▶ **TEXT UNDER STUDY**
━━━
Did you hear that police arrested two kids yesterday? One was drinking battery acid and the other was eating fireworks. They charged one and let the other one off…
Bad fireworks jokes aside, we have a great summer story for you about Barton City, a little tiny entity in upper Michigan. And this itty-bitty unincorporated community in Alcona County boasts a grand total population of only 450 in a 2016 census.
But for two days in July, Barton City comes alive and becomes very populated thanks to its national claim to fame as the “Biggest Little 4th in the North.”
Alcona County, which covers a multitude of nine cities, towns and villages, sits right in the center of Huron National Forest, and Bill Lossing of Barton City has stepped forward to share his eight years of volunteering experience with the holiday, which first became Barton City-renowned in the early ’60s.
Lossing, retired from 29.7 years with the automotive industry, is a dedicated volunteer tasked with planning the fireworks each July and a few other events during the year.
“Because Barton City has no mayor or town manager, we are under the jurisdiction of Alcona County and have township supervisors for the two townships, which split Barton City roughly in half,” said Lossing. “Jim Burger takes care of Millen Township and Rodney Cordes of Hawes Township — both of whom grew up in the area.
“I’m new here, having only resided in Hawes Township since 2005.”
The festivities run on July 3 and 4 this year with fireworks on the actual Fourth. Because the two-day event is so large for such a tiny town, one of Lossing’s biggest challenges is finding volunteers and raising money.
“The Barton City Improvement Association, of which I am president, sells advertising space in our annual booklet and accepts donations from anyone willing,” said Lossing. “I order the fireworks, help set the show and then go watch the show. Everyone associated with the BCIA is a volunteer. We have no paid help for any event we sponsor.
The yearly booklet that Lossing referred to is an annual collection of paid advertising, good wishes, Fourth of July pictures from previous years, pictures from other local events, schedule of events and pictures from the previous parade.
“As for volunteer selection, we have a core of people who direct the operation, and also, some people who have volunteered for many years,” said Lossing. “Beyond that, we continually try to recruit new volunteers for every year. You can never have too many people willing to work — many hands make light work.”
Some of the duties the volunteer clan has been tasked with include cooking and serving food, entertaining kids, supervise the food and beverage areas, cleaning up the park and the fireworks areas.
So far, the event has had a good safety record, with no accidents that Lossing is aware of.
“As for the parade attraction, a parade setup area is necessary and could be a school or shopping center,” said Lossing. “We do the routing of the parade after passing through the viewing area. The parade route has not been changed in the last 13 years.”
Some of the family activities at the occasion include a horseshoe tournament, goldfish races for kids, a grease pole, a sawdust pile, sack races, three-legged races, a beer tent, a cook shack, a vendor area and clowns, according to Lossing.
“Also, alcoholic beverages are served in an enclosed area with a state of Michigan event license,” Lossing said. “Individuals bringing alcoholic beverages into the park where the day’s festivities are centered are allowed.”
As for fireworks, Barton City has worked with Wolverine Fireworks Display Inc. Jenny Campau, display manager for Wolverine Fireworks Display, noted, “Our fireworks assortments offer a wide variety of effects so no two shows are ever the same from year to year.
“There are some local individuals who set up and electrically discharge the display. We have had one of our long-time technicians go up and work with them/train them on use of the firing system for the past few years, but they should be on their own completely after this year. They have attended our safety training classes and have become ‘Wolverine Technicians.’”
━━━
▶ **PROVIDED MATERIAL**
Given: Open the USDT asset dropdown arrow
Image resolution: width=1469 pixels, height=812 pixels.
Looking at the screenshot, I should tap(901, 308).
━━━
▶ **WORK ORDER A**
Copy the stretch of the Barton City story from "Lossing, retired from" through "and raising money.", changing "fireworks" to "pyrotechnics" wherever it appears.
▶ **WORK ORDER B**
Based on the Barton City story, is each statement true? Answer yes or no, and quote the words that decide it.
(i) Barton City had a population of 450 in a 2016 census.
(ii) Lossing has lived in Hawes Township since 1995.
(iii) The Barton City Improvement Association pays some of the people who help at its events.
▶ **WORK ORDER C**
List everything that the Barton City story says the annual booklet contains.

▶ **SOLUTION A**
Lossing, retired from 29.7 years with the automotive industry, is a dedicated volunteer tasked with planning the pyrotechnics each July and a few other events during the year.
“Because Barton City has no mayor or town manager, we are under the jurisdiction of Alcona County and have township supervisors for the two townships, which split Barton City roughly in half,” said Lossing. “Jim Burger takes care of Millen Township and Rodney Cordes of Hawes Township — both of whom grew up in the area.
“I’m new here, having only resided in Hawes Township since 2005.”
The festivities run on July 3 and 4 this year with pyrotechnics on the actual Fourth. Because the two-day event is so large for such a tiny town, one of Lossing’s biggest challenges is finding volunteers and raising money.

▶ **SOLUTION B**
(i) Yes: "boasts a grand total population of only 450 in a 2016 census."
(ii) No: "having only resided in Hawes Township since 2005."
(iii) No: "We have no paid help for any event we sponsor."

▶ **SOLUTION C**
- paid advertising
- good wishes
- Fourth of July pictures from previous years
- pictures from other local events
- schedule of events
- pictures from the previous parade